There are data structures with little variability. As an illustration, the data format of customers’ information shows Time_Created, Customer_ID, Name and Address hardly ever changes. Unless there is a problem, such as a failed message flow or invalid data, every data transferred to the storage system will include those four details.
Some scenarios do not fit well into the rigid structure of relational databases. NoSQL databases, such as MongoDB, DynamoDB, Google Cloud Firestore and CosmosDB, are examples of document databases. These databases reflect many diverse attributes using sets of key-value pairs.
Example of structured, relational data.
In a document database, we may define the data in the second row using a structure similar to the following:
{
'Time_Created': '2018-09-06 08:55:57.585000 WAT', 'Customer_ID': '300', 'Name': 'Jola Mercy', 'Address': '17, Kosoko Way, Katsina',
}It is not required to utilise a document database structure for the example above because most entries in a table showing customer details will have the same characteristics.
Think about a company that conducts several business deals. Below is an illustration of how a withdrawal and a subscription transaction may be defined:
{
{
'id': '345',
'type': 'withdrawal',
'source': 'application',
'amount': '4000',
'narration': 'null'
}
{
'id':'6756',
"type":
{ 'Main_type': 'Subscription' 'sub_type': 'Dstv'
}, 'iuc_number': '6784765789', 'source': 'website',
'amount': '2000',
'narration': 'ddhfh'
}
}Data Access
Data is accessed in many ways depending on the scenario. For example, analysts may view data from sensors as soon as they are available; however, they are unlikely to be accessed beyond a week. At the same time, data that has been backup may be viewed fewer than once per year.
The following are some criteria to keep in mind regarding data access patterns;
How frequently is data ingested and accessed?
How much data is written during ingestion to storage?
How much data is accessed during a read operation?
Different read and write operations apply to little and large volumes of data. One example is reading or writing telemetry data. Depending on the use case, writing data from a transaction system may also involve a little or large volume of data. These will necessitate different types of databases. For example, telemetry data may be better suited to Bigtable owing to its low-latency writes. In contrast, transaction data is an excellent use case for Cloud SQL since it enables more I/O operations to satisfy relational databases.
Cloud Storage offers large-scale data ingestion solutions like Cloud Transfer Service and Transfer Appliance.
Enormous amounts of data are also typically read in BigQuery. However, we regularly read a few columns over a high number of rows. BigQuery works best for such types of reads by using a Capacitor. Capacitors, a columnar storage structure, are built to store semi-structured data with nested and repeating fields.

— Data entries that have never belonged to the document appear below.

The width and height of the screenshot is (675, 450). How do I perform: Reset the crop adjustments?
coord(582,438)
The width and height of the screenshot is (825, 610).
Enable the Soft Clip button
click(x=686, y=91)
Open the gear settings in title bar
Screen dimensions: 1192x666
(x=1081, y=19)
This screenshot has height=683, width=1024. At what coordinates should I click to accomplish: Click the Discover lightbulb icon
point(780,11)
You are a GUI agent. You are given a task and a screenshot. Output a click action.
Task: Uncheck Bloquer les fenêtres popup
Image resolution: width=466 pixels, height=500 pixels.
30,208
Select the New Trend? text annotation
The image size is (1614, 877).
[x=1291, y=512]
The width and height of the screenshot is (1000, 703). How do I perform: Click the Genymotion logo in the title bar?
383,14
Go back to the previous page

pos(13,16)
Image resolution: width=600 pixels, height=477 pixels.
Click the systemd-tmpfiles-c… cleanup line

Users can now determine the appropriate storage technology for a specific scenario by emphasising essential aspects required to support data access patterns.
Security Consideration
Access restrictions will vary depending on the storage system. For instance, access restriction for cloud storage is coarse-grained. i.e. all the data contained in a file in Cloud Storage is accessible to everyone who has access to that file.
When specific individuals are allowed only a part of a dataset, database administrators may store the data in a relational database. Hence, users can access a view that contains just the data needed.
By default, all Google Cloud storage services enable encryption at rest which is crucial for data privacy compliance. Therefore, restricting access to data is essential when selecting a storage service.
Final Thoughts
While the technical characteristics of data are not exhaustive, this article provides a fundamental grasp of what is essential when selecting a storage system.
Most storage systems are optimised for different scenarios; you may have to embrace a tradeoff of high read for low write or throughput for latency.
Now that you are familiar with some of the technical aspects of data. You can apply your skills to determine the storage technologies that are currently best suited for your application and workload.